Chroniques

par gérard corneloup

Aida | Aïda
opéra de Giuseppe Verdi

Chorégies d’Orange / Théâtre antique
- 9 juillet 2011
Aida, opéra de Giuseppe Verdi
© philippe gromelle

Pour fêter ses quarante ans… ou du moins les quarante ans de sa nouvelle version façon XXe siècle finissant, les Chorégies d’Orange ont ouvert leur édition 2001 avec l’un des piliers de leur répertoire, propre à occuper l’immense espace scénique planté devant le fameux mur de scène deux fois millénaire aux superbes qualités acoustiques. Avec lui, huit mille lyricophiles occupent volontiers les gradins (malgré le prix des places).

Aida, donc, encore qu’à la sortie de la première l’on aurait tendance à débaptiser l’ouvrage Amneris, tant la cantatrice – bien choisie, elle – , le mezzo-soprano russe Ekaterina Gubanova, possède les qualités vocales autant que dramatiques du rôle, faisant de ses interventions un régal pour l’oreille et la sensibilité du spectateur, avec un timbre bien posé, une émission bien conduite, des aigus sans dureté, des passages de registre sans fêlures, etc. On aimerait pourvoir en dire autant (mettons même la moitié moins seulement) d’Indra Thomas, détentrice du rôle-titre. Si la présence scénique est intacte par rapport à sa précédente prestation à Orange dans le même personnage, il y a un lustre à peine, la qualité vocale, affaiblie, lui interdit d’aborder désormais un tel rôle.

Avec le ténor Carlo Ventre, le problème est autre : au delà d’une présence scénique aussi banale que conventionnelle, la puissance vocale manque, la vaillance n’est pas sans écarts, la ductilité de la voix se fait prier, comme dans la scène finale, où l’on n’entend plus que l’orchestre, les changements de registre défient les lois du bel canto, encore présentes dans Aida, pour sombrer dans un vérisme finissant. En revanche, le baryton polonais Andrezj Dobber (Amonasro) s’avère convaincant, tout comme la basse italienne Giacomo Prestia (Ramfis), sans oublier la touchante et musicale Grande prêtresse de Ludivine Gombert. En revanche, l’on oubliera le roi Mikhaïl Kolelishvili, vocalement en fin de règne.

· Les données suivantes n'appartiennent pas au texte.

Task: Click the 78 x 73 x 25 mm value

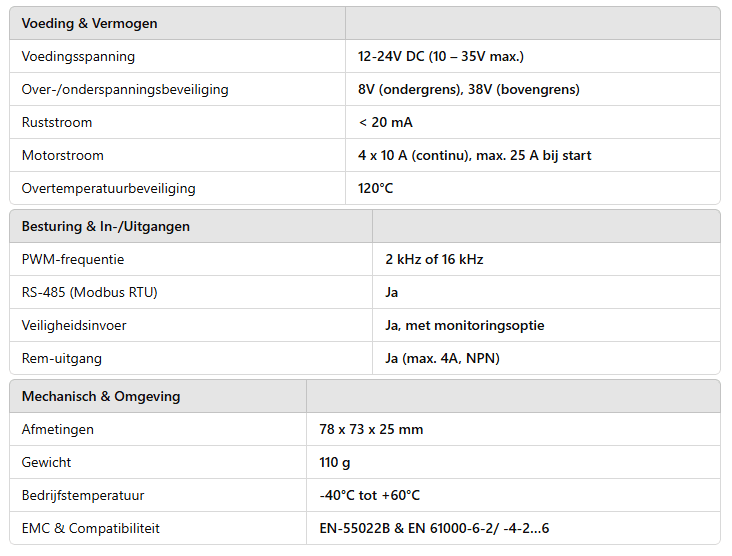Action: coord(371,429)
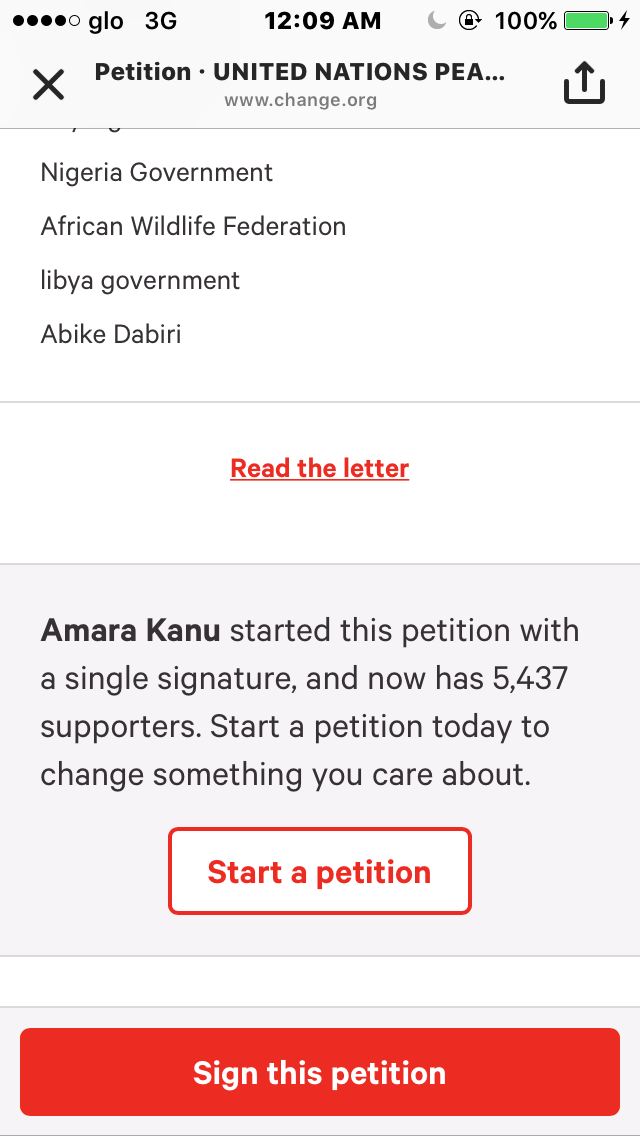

Du coup, frôlant la centaine, la masse chorale se révélait un des atouts du spectacle, offrant nettement plus d’homogénéité que la distribution soliste. Issue de cinq théâtres lyriques de région, solidement tenue en main, menée, guidée, elle offrait de superbes gradations sonores. Autre temps fort de cette représentation : la partie chorégraphique originale, vivace, vigoureuse, en un mot formidable, conçue et élaborée par Jean-Charles Gil. Dans une Égypte, pour une fois sortie de sa gangue « égypto-cléopâtrienne » grâce à la conception scénique de Charles Roubaud, la densité, la primitivité, la férocité de cette explosion chorégraphique ont certes dû déranger et choquer les balletomanes épris de ballet blanc bronzé à la façon « moubarakienne », même sur une musique écrit au mètre. Mais que de force ! Et quelle naïveté juvénile dans la danse des enfants qui échappe, pour une fois, aux standards habituels en la matière !

Mise en scène décalée, donc, placée dans l’Égypte du XIXe siècle conquérant, sous l’œil multiple des Britanniques et des Ottomans, où la guerre (dont il est tout de même question ici), prend une sauvagerie qu’éternisent nos XXe et XXIe siècles, multipliant les exemples. Si les éclairages d’Avi Yona Bueno sont banals, les vidéos de Nicolas Topor superfétatoires, les costumes de Katia Duflot sont bien en situation.

Reste, évidemment, la composante purement musicale développée par le jeune chef ossète Tugan Sokhiev. Côté fosse, la séduction ne contrebalançait point toujours le manque de prise en main véritable, côté scène. Dans la première composante, le chef, attentif, soigneux et précis, élabore une alchimie d’une infinie richesse, sachant travailler à merveille la belle pâte de l’Orchestre national du Capitole de Toulouse. Dans la seconde, pourtant, il garde trop souvent le nez dans la partition, n’insuffle pas assez de vie intense aux solistes, bref, ne « mouille pas sa chemise » – remarquez, les grands anciens (comme Prêtre et Plasson) sont toujours disponibles en CD.

Ajoutons que la présente aussi constante que prégnante d’une chaîne nationale de télévision où, en fin d’acte et avec ses techniciens, une jeune personne, peut-être musicologue, s’est abattue sur le maestro avec le tact que l’on imagine, a pu faire croire aux spectateurs, largement financeurs des Chorégies, qu’ils étaient là pour applaudir dans une émission tv. Qu’ils se rassurent, il n’en était rien.